Wellcome Trust Centre For Mitochondrial Research

What is Alpers Disease?

Alpers disease is a mitochondrial disease that affects the brain and liver. Mitochondria work as tiny batteries within cells providing them with energy. Cells cannot function properly without this energy supply and in the case of Alpers disease this leads to severe epilepsy, loss of developmental skills and liver failure.

Why is it called Alpers?

Dr Bernard Alpers was the pathologist who, in 1931, first identified a particular pattern of brain involvement in children with severe epilepsy. He had no idea that mitochondria were involved, nor did Dr Peter Huttenlocher who, in 1976, described the key clinical and pathological features of Alpers disease. Sometimes other names are used to describe Alpers disease including: Alpers-Huttenlocher Syndrome (AHS), Progressive Neuronal Degeneration of Childhood (PNDC) or, less commonly, Progressive Sclerosing Poliodystrophy. These all refer to the same condition and are not different diagnoses. Doctors tend to call the condition “Alpers” even though Huttenlocher made a significant contribution to describing the disease.

Who is affected?

Alpers syndrome is a rare condition that generally affects young children (6 months to 3 years), but some older children and young adults may be affected by severe epilepsy and liver disease due to a defect in the same gene that causes Alpers. Typically, a young infant develops normally at first and gains weight and skills appropriately. At around 12 months old seizures begin and these are often very difficult to control. Seizures may be generalized, where they involve all four limbs, or focal, where a single limb or one side of the body jerks repeatedly. The jerks are sometimes referred to as ‘myoclonic jerks’. The onset of these seizures is associated with a slowing in development and often there is a loss of previously gained skills (regression).

What causes Alpers?

Alpers is one possible outcome when the tiny batteries known as mitochondria do not work properly. More specifically, Alpers is caused by a fault in Polymerase Gamma, an enzyme that allows the mitochondrion to make its own DNA (mtDNA). This defect was not discovered until 2004 when researchers found faults in a gene called POLG, which contains the genetic code for Polymerase Gamma. In Alpers syndrome the faulty Polymerase Gamma does not make sufficient mtDNA in liver or brain – these organs are depleted of mtDNA.

How is Alpers inherited?

We inherit two copies of a gene, one from each parent. If one copy, say from the father, is faulty, then this usually isn’t a problem, as the other normal copy from the mother will work perfectly well. Parents of children with Alpers syndrome carry one faulty copy and one normal copy of POLG. One faulty copy doesn’t cause either parent any problems because their back-up copy works fine. However, if their child inherits both faulty copies of POLG then no back-up copy is available and Polymerase Gamma does not function properly, leading to depletion of mtDNA in brain and liver. If both parents have a single faulty copy (the faults may not be the same in both parents) then the risk of a child inheriting both faulty copies and having Alpers disease is 1 in 4. This risk for these parents will stay the same for each pregnancy.

Can Alpers be treated?

There is no specific treatment for Alpers disease, but symptoms can be relieved to an extent with anticonvulsants. It is important that Sodium Valproate is avoided as this commonly used anticonvulsant can bring on the liver failure. Liver transplant has proved unsuccessful in patients with Alpers disease.

Can Alpers be prevented?

If the genetic faults are present, then there is nothing that can be taken during pregnancy or given to the infant that will prevent Alpers occurring.

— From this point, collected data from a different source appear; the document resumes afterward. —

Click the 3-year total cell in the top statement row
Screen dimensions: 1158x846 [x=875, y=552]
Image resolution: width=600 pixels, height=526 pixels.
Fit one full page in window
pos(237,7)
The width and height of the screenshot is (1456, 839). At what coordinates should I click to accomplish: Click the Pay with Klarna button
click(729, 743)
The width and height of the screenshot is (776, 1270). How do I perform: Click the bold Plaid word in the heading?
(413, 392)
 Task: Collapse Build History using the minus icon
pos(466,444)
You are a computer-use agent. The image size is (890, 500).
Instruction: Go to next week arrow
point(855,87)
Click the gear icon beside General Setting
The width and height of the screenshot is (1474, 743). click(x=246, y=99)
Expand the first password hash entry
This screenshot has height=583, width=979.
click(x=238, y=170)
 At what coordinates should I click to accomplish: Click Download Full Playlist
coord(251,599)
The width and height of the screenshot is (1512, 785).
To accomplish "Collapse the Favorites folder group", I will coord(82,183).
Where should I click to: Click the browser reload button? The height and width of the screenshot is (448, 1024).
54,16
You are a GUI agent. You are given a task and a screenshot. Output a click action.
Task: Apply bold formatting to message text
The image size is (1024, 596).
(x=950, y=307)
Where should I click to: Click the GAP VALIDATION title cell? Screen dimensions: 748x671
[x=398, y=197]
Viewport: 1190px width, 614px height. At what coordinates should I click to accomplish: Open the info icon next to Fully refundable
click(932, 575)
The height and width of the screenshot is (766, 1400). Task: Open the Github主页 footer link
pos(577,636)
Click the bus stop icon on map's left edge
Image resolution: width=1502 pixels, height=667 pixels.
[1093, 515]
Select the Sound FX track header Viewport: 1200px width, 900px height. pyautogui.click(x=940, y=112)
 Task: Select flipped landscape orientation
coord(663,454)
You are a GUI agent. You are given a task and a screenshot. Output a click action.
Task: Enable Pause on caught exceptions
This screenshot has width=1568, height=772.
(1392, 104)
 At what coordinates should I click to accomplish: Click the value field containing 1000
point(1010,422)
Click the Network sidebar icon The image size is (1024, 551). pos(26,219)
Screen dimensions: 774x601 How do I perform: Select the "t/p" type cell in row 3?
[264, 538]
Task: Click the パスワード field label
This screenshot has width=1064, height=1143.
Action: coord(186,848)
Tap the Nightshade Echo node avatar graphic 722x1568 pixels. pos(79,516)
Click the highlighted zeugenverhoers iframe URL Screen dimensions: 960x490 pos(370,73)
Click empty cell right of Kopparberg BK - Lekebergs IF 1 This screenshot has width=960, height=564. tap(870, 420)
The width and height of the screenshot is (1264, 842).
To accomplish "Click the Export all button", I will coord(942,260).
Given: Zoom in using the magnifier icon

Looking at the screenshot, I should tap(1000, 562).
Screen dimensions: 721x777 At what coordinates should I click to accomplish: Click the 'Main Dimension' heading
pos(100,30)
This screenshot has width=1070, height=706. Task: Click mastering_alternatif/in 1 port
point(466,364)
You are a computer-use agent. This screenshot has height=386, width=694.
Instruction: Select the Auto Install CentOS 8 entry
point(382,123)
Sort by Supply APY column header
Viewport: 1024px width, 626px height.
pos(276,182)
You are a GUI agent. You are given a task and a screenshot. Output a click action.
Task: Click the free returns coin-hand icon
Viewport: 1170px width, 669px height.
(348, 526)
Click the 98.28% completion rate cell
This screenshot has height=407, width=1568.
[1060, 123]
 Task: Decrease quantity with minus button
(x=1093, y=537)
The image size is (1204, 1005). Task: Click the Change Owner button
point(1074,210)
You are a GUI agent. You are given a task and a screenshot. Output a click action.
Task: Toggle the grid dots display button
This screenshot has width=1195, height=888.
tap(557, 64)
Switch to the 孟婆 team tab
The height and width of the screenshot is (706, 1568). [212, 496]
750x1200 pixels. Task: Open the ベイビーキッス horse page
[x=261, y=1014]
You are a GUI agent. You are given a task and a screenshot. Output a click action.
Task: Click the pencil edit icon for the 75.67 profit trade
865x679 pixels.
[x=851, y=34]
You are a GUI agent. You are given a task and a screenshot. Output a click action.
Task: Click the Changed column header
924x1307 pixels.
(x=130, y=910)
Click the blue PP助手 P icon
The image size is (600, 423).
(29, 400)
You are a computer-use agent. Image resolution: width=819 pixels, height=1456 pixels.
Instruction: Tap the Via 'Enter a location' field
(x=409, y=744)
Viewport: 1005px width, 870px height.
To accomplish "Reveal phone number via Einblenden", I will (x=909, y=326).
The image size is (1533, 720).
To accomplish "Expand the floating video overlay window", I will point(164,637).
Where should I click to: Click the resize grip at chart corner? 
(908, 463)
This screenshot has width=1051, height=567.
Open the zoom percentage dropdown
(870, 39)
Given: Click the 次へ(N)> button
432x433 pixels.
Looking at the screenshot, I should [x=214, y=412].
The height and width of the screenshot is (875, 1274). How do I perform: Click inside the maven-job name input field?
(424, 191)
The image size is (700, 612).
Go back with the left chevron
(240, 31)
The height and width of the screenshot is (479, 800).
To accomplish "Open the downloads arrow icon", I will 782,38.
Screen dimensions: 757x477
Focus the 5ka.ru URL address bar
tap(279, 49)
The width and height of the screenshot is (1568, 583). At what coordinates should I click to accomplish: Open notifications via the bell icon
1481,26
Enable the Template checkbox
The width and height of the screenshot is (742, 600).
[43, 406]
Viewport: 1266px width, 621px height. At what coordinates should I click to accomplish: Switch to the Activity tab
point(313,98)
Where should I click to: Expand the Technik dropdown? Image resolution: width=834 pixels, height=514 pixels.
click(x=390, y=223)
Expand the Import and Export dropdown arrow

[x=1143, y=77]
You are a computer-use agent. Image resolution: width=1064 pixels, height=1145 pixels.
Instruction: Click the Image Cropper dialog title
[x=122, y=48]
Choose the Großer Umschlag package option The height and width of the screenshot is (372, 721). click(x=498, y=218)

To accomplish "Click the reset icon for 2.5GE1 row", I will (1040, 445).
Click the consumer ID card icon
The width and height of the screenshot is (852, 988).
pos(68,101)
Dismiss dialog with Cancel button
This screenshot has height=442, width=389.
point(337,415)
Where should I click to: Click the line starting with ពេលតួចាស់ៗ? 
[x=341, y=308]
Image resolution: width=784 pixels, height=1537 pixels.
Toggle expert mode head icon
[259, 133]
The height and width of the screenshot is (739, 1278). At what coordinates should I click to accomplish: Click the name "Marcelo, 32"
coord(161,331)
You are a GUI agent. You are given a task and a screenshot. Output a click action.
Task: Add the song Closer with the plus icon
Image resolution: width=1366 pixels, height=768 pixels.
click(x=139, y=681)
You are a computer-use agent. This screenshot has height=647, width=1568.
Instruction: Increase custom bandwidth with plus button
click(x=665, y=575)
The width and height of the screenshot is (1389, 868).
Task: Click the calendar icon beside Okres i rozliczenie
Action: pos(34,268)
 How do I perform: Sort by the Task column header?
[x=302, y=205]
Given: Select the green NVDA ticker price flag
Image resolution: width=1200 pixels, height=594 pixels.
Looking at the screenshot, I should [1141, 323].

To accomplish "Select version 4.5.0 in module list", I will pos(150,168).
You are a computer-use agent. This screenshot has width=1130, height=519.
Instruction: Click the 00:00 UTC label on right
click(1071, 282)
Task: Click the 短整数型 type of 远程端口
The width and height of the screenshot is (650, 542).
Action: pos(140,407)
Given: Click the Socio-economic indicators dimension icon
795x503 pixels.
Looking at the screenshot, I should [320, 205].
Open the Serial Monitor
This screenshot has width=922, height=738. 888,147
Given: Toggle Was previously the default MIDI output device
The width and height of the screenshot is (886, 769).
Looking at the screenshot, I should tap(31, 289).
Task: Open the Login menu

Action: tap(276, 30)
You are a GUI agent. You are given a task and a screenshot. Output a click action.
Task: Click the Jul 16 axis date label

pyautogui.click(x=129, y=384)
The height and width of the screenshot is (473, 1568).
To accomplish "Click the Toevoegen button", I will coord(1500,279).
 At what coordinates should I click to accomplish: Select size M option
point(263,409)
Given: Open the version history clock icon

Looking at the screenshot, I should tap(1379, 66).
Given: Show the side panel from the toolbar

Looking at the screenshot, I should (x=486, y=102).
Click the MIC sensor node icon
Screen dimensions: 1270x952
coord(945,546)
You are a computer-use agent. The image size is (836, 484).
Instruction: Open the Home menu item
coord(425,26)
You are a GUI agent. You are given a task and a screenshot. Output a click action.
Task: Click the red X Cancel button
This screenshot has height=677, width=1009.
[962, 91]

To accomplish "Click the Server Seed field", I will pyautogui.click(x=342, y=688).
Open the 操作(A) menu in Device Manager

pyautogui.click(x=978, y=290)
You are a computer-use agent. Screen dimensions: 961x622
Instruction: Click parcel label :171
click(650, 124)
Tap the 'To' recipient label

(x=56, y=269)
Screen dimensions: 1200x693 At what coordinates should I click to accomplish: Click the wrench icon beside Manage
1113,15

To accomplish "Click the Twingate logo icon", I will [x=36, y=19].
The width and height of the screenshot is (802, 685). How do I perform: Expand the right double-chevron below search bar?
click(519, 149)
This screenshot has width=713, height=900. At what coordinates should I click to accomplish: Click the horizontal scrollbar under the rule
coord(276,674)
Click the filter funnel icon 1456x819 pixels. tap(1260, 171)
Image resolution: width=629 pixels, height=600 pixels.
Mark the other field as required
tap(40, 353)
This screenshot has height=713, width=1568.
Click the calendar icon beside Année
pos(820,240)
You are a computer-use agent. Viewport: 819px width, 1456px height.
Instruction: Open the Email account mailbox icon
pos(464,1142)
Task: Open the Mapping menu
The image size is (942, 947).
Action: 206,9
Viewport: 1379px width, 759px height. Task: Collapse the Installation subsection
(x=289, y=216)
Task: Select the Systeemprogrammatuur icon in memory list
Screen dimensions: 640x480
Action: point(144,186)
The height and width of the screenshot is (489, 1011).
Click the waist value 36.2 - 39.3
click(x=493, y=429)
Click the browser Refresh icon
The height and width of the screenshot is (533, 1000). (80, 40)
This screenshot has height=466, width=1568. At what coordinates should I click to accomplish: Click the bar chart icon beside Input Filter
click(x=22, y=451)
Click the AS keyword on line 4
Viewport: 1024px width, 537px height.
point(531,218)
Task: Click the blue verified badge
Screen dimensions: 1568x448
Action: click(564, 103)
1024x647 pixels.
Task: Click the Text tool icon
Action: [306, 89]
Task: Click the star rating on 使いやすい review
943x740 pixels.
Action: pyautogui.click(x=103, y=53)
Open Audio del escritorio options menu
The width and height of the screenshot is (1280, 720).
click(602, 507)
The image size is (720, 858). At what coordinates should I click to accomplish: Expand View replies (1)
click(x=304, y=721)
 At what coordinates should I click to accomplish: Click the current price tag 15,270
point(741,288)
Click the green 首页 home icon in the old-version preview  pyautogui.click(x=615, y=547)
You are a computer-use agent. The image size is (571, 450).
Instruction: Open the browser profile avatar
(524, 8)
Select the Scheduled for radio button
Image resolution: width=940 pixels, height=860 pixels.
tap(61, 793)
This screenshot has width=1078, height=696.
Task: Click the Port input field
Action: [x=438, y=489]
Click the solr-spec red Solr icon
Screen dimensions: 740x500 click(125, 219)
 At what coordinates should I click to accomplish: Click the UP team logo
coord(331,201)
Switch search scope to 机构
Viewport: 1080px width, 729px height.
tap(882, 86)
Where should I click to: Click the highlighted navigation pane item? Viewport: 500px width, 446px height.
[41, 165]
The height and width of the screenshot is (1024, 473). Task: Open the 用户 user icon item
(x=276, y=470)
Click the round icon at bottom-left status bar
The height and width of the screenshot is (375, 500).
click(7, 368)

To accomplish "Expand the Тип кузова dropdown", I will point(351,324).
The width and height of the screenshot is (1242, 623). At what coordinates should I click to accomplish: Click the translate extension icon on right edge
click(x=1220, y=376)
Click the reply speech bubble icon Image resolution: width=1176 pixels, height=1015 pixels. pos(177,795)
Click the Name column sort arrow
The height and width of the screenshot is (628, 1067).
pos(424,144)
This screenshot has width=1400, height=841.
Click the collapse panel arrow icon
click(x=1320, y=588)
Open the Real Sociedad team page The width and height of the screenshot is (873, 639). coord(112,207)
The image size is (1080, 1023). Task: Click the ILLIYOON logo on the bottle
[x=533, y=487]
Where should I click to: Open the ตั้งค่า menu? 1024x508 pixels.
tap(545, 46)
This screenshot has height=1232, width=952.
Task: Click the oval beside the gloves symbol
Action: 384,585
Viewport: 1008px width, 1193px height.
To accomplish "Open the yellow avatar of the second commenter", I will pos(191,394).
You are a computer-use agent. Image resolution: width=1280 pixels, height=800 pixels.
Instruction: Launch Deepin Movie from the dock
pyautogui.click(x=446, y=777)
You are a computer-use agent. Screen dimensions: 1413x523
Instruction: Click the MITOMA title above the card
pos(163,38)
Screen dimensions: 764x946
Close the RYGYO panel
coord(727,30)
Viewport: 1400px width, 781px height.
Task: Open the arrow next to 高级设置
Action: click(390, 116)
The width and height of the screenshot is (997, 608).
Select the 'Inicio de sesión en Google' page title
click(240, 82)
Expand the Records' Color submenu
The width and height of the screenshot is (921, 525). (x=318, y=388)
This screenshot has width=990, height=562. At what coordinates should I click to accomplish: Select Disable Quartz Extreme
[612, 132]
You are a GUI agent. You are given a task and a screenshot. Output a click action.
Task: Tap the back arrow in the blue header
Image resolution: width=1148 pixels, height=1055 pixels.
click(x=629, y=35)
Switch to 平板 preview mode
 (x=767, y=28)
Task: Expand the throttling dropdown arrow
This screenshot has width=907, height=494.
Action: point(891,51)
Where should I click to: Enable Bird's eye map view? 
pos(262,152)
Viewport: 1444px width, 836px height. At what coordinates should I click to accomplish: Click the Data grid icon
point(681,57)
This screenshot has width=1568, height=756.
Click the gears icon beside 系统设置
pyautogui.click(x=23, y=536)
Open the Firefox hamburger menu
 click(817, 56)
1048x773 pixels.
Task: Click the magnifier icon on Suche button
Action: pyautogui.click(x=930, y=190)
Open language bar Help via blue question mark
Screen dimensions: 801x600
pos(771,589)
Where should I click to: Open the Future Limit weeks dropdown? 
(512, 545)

However, once the faults in POLG have been identified, it is possible to offer prenatal testing in the next pregnancy. This form of prevention is only suitable for those people who would consider termination and would usually be done after 10-12 weeks of the pregnancy by chorionic villus biopsy. The POLG gene is examined in this biopsy to see which copies have been inherited. If both faulty copies have been inherited then termination of the pregnancy is offered. In the UK there are 3 centres in Newcastle, London and Oxford that offer this genetic testing service.

Research Questions

We know that Alpers disease is caused by faults in the POLG gene, but at present there is much we do not understand about Alpers such as:

  • How common is Alpers?
  • Why are the liver and brain cells of young children particularly affected?
  • Why do some mutations in POLG lead to milder problems with a later onset?
  • How do the mutations in POLG lead to cells not working properly?
  • Why are some parts of the brain more affected than others?
  • How does Alpers compare to other forms of mtDNA depletion involving liver and brain?

These are just some of the questions that researchers are, or will be, trying to answer so that we can understand the mechanisms that cause Alpers syndrome. Only through understanding the mechanisms of a disease can we begin to plan effective treatments.